» **The problem**: The output should hold exactly, and only, the lines from the line bearing "You are a computer-use" through the last line of the listing below, and no pictures.

» **Recorded information**:
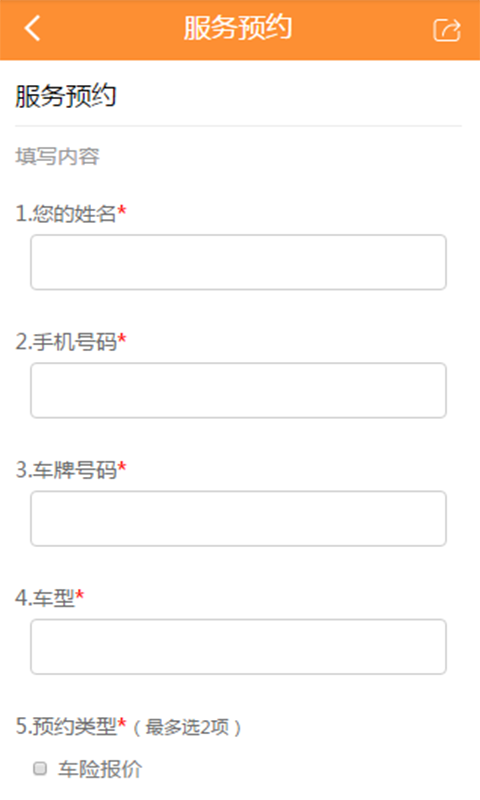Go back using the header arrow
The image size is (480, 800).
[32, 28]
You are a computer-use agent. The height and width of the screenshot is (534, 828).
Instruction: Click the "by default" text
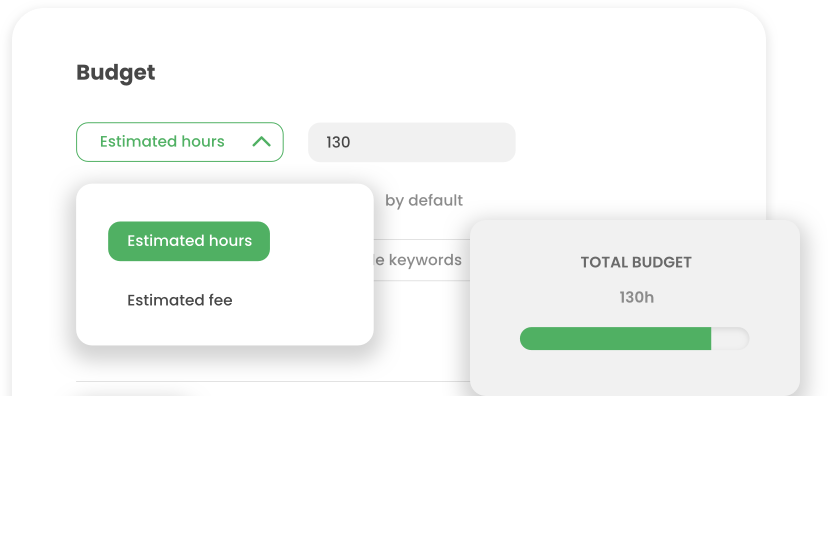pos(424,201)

» **The completed task**:
You are a computer-use agent. The height and width of the screenshot is (534, 828).
Instruction: Click the "by default" text
pos(424,201)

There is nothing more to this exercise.